Koen van Guijze
23 May 2021
COLLECTIBLE: What do you think about the position of contemporary collectible design on the design market? How do you think the contemporary collectible design market is evolving?
Koen van Guijze: It is a good thing that the term ‘collectible’ design is here, and is here to stay; collectible design to me is as important as a piece of art by renowned artists. Collectible design is very relevant for collectors and galleries to present the work of designers since designers make one-of-a-kind design pieces with the same cult status of art. Not only good to enjoy and to look at it, a design piece often has another dimension, such as the daily use of the good
“Too many to mention, I am afraid; I am mostly inspired by the great design minds of yesterday.”
C: Can you talk about a designer, whom you admire (designers) / Can you talk about a gallerist, whom you admire?
KVG: Too many to mention, I am afraid; I am mostly inspired by the great design minds of yesterday ; the Italian masters such as Gio Ponti or Carlo Scarpa to mention just a few.
C: Can you talk about a new piece/collection that you release for COLLECTIBLE SALON
KVG: The Bubble wall sconce is my latest on view for the Collectible Salon; a piece, brutalist as always, is a wink of an eye to the Covid hysteria that rules nowadays….. a bubble of 2 (the fixture has 2 bulbs inside) refers to the actual way of life, which I detest a lot….

Assigned task A — From the Koen van Guijze interview, copy the passage starting with "KVG: Too many" and going on through "just a few.".
Assigned task B — According to the Koen van Guijze interview, how many bulbs are inside the Bubble wall sconce?
Assigned task C — Write what comes next in the Koen van Guijze interview, picking up after its last line.

Data provided —

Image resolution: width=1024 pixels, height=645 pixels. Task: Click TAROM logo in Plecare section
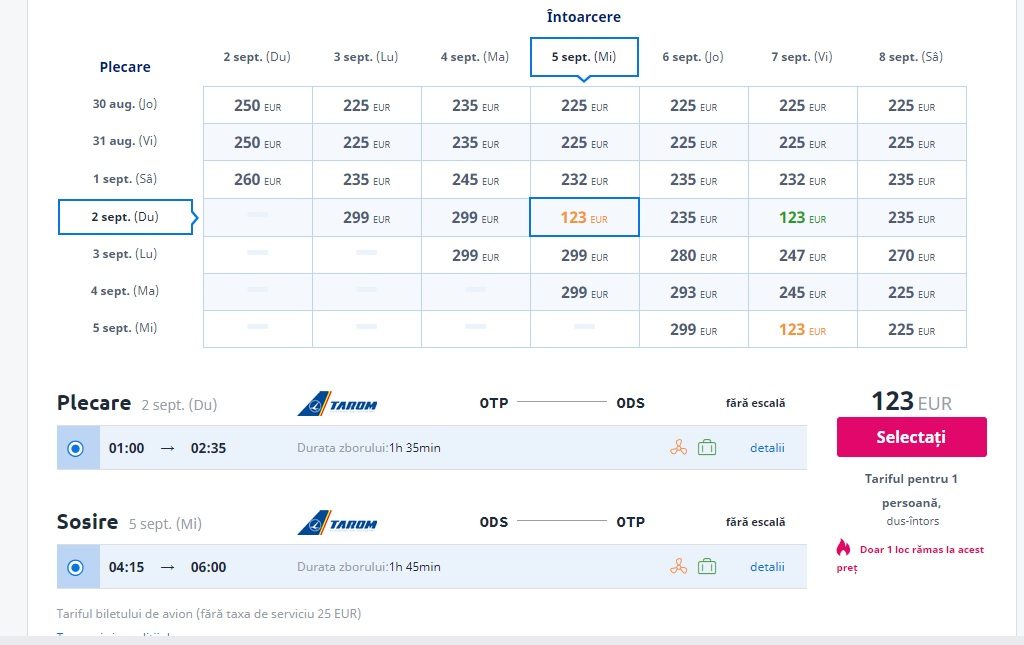(337, 403)
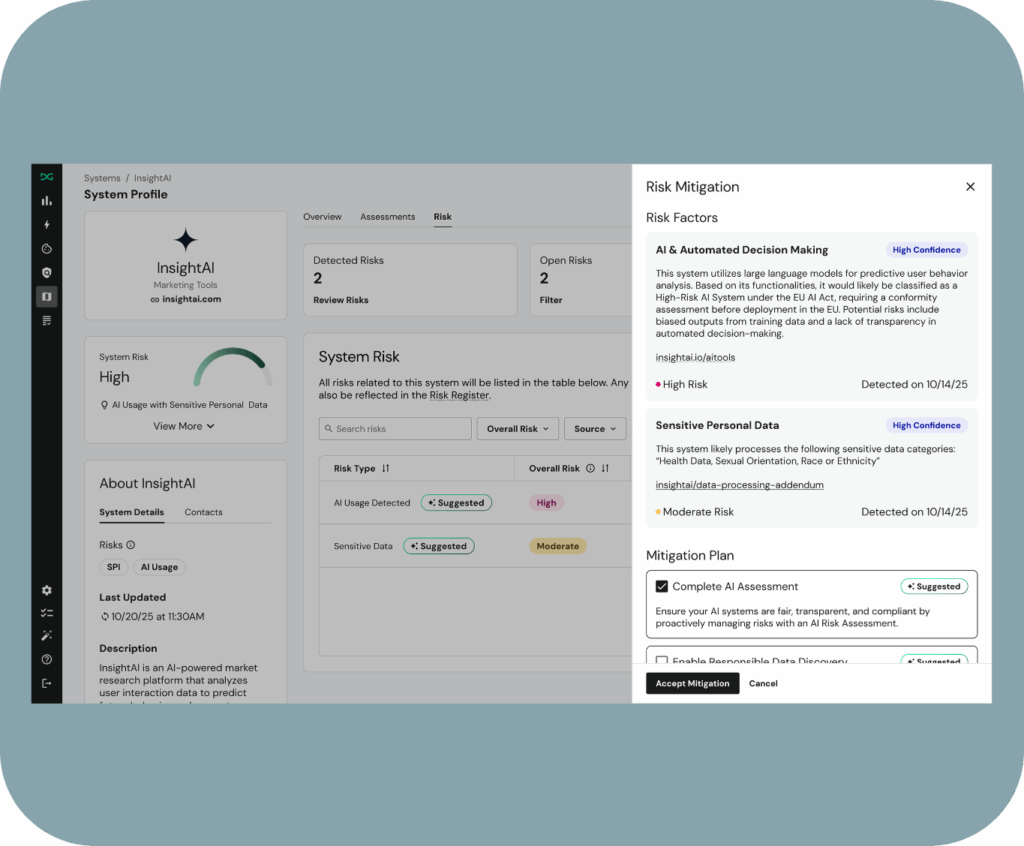
Task: Open the Source filter dropdown
Action: coord(595,429)
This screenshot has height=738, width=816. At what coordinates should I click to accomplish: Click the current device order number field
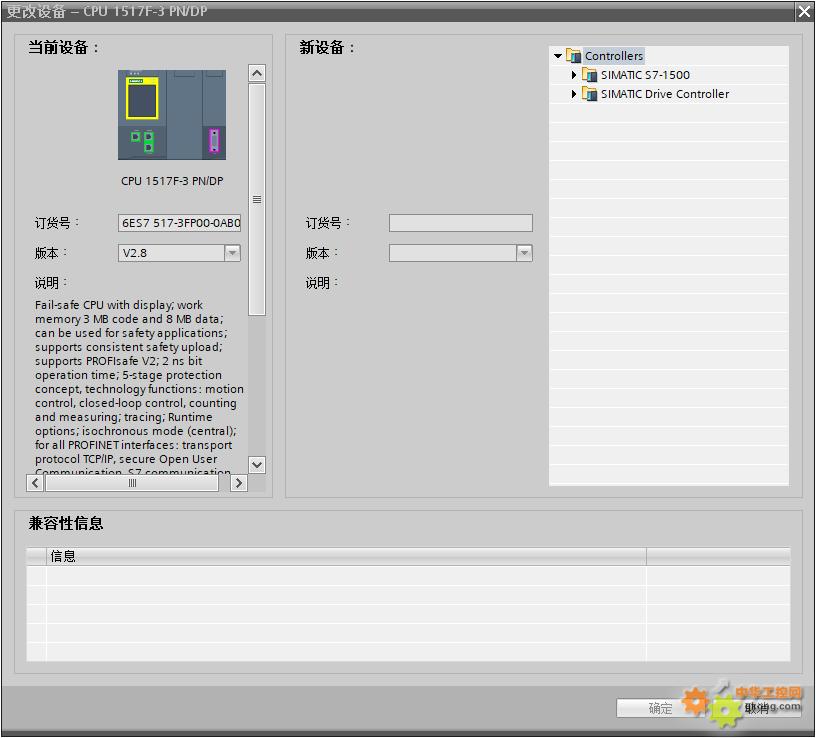click(x=179, y=223)
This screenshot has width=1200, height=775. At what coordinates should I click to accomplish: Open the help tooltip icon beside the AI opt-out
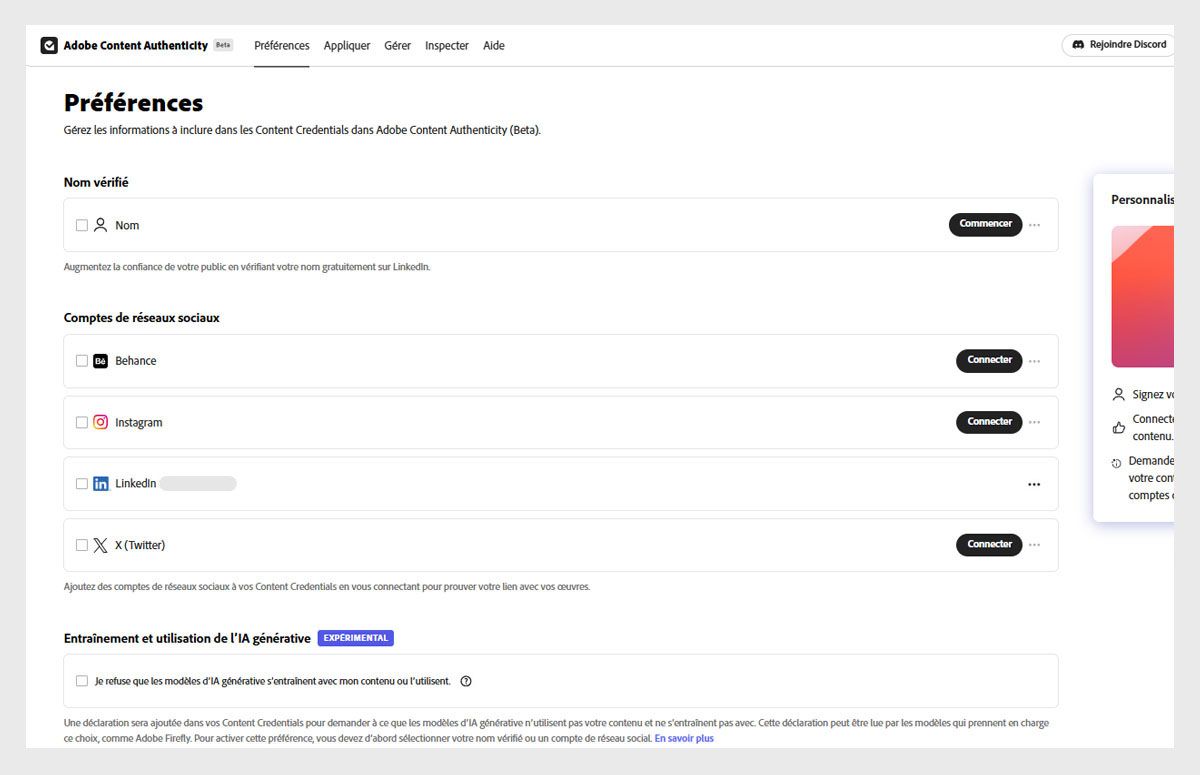pos(465,680)
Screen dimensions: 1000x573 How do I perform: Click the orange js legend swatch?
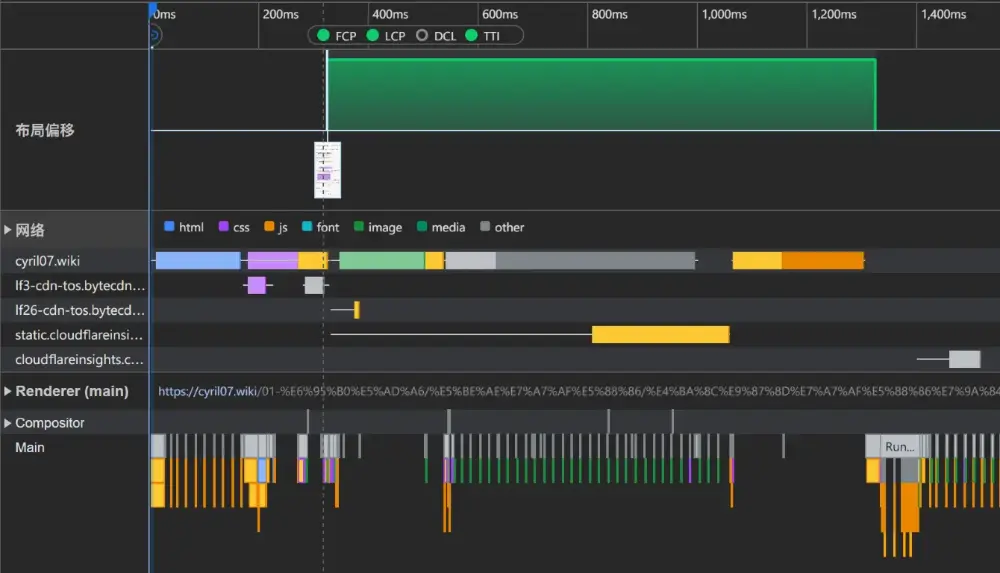click(x=269, y=227)
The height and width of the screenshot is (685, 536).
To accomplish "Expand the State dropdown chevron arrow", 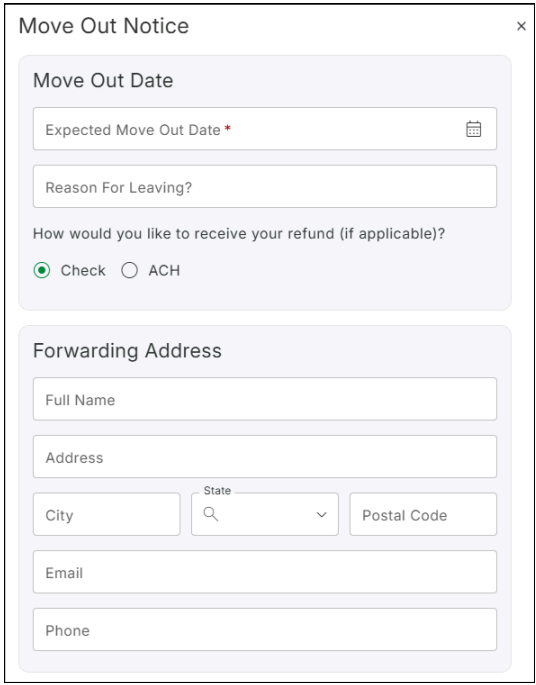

Expected output A —
KVG: Too many to mention, I am afraid; I am mostly inspired by the great design minds of yesterday ; the Italian masters such as Gio Ponti or Carlo Scarpa to mention just a few.

Expected output B — Two.

Expected output C —
C: What have you been up to recently? What are the next projects/exhibitions you wish to highlight?
KVG: We have been working on a chandelier for an entrance hall for more than a year; the piece will be like a necklace for a building, made by master glass blowers from Murano Italy. The installation is scheduled for the end of May.
About Koen van Guijze (Belgium)
Koen Van Guijze is a lighting designer with brutalist and minimalist roots working with ‘authentic’ materials such as steel, brass, concrete, cork, ceramics, sand, and paper to create one-of-a-kind collectible lighting pieces and site-specific projects. His approach to design combines brutalism with sophisticated attention to details.